I’m looking for a headless browser that supports .NET to help me with automated UI testing for web applications.
Having previously worked with HtmlUnit in Java, I want to find a similar solution in the .NET world now.
My aim is to create these automated UI tests without using browser-remoting tools like Watin or Selenium, as I prefer not to deal with the complexities of managing actual browser instances.
I would like to stick with .NET tools and avoid using Java or Ruby for this task.
Can anyone share their experiences with headless browser frameworks for .NET? What have you found that works well, particularly regarding handling modern web applications and JavaScript functionalities?
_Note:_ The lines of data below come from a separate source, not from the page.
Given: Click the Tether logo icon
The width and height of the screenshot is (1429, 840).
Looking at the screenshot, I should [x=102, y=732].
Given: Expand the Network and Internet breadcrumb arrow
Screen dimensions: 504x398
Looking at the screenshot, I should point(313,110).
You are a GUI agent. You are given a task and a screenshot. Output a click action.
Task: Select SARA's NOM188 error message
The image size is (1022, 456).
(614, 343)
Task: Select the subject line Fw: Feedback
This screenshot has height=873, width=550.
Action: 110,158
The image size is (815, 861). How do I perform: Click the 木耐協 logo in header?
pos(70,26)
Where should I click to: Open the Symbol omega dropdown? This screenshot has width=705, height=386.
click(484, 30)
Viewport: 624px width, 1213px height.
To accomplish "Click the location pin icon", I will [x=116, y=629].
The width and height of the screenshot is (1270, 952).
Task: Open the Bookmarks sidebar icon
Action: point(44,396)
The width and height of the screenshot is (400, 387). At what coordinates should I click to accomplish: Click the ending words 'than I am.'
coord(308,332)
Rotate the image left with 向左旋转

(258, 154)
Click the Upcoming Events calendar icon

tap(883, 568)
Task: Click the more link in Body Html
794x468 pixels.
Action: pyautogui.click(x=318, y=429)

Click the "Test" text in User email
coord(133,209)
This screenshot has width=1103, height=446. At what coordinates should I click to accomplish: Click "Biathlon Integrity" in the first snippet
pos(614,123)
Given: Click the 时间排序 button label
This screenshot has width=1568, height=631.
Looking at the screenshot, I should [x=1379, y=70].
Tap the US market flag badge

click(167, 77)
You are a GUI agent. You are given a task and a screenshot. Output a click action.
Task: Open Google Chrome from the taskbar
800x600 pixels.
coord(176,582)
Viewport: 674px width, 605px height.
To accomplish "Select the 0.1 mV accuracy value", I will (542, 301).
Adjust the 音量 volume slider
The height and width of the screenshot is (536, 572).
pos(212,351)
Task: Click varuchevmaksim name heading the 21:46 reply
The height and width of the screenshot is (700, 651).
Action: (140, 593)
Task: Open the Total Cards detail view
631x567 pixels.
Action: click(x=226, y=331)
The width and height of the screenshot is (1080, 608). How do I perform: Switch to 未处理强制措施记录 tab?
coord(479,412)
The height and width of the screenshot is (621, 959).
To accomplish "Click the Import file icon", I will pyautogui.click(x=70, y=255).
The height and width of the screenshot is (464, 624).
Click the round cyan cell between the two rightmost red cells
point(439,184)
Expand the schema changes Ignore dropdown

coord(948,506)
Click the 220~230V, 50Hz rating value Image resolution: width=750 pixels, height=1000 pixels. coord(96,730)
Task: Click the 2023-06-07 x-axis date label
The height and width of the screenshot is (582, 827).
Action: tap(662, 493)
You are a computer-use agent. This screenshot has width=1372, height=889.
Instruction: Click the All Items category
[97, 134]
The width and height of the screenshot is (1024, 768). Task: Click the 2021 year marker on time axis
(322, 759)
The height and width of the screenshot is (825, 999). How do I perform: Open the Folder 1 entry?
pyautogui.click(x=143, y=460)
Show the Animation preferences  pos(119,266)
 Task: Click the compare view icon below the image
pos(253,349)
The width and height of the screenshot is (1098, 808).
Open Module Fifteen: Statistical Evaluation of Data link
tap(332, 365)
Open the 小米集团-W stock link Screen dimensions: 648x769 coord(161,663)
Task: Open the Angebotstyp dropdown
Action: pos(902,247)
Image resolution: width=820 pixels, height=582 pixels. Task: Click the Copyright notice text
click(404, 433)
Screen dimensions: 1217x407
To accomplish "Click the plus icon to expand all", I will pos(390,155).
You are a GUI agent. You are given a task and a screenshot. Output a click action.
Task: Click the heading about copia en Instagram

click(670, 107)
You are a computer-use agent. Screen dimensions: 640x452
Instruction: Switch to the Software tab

I’m keen on options that provide a straightforward API for programmatic control over web pages, including navigating, submitting forms, and extracting content efficiently.
AngleSharp could be perfect if you want to ditch browser instances completely. It’s a pure .NET HTML parser with CSS selectors that handles DOM manipulation and forms without any external dependencies. I’ve been using it for 18 months across multiple projects for lightweight scraping and testing. The catch? JavaScript support is pretty basic - nowhere near a real browser engine. Works great for static content and simple interactions, but modern SPAs will break it. The API is clean and follows web standards. If your apps are JavaScript-heavy, you’ll need to pair it with something else or stick with the browser approach despite the headaches.
I’ve used PuppeteerSharp for two years and it’s solid for headless browser automation in .NET. It’s basically the C# version of Node.js Puppeteer - controls Chrome/Chromium through DevTools Protocol. The API’s clean and handles JS-heavy apps perfectly since it runs on actual Chrome. Easy NuGet install, downloads Chromium automatically if you don’t have it. Performance is good for most testing, though new browser instances take a bit to start up. Docs aren’t great but there’s enough examples online. Yeah, it uses a browser instance under the hood, but it’s all handled programmatically - no messy external drivers to deal with.
playwright for .net is solid - i’ve been using it for 8 months. it runs chrome, firefox, and safari headlessly, and the .net bindings stay current. handles modern js apps way better than other tools i’ve tried. setup’s easy through nuget and it manages browser binaries automatically. debugging’s helpful when tests fail too.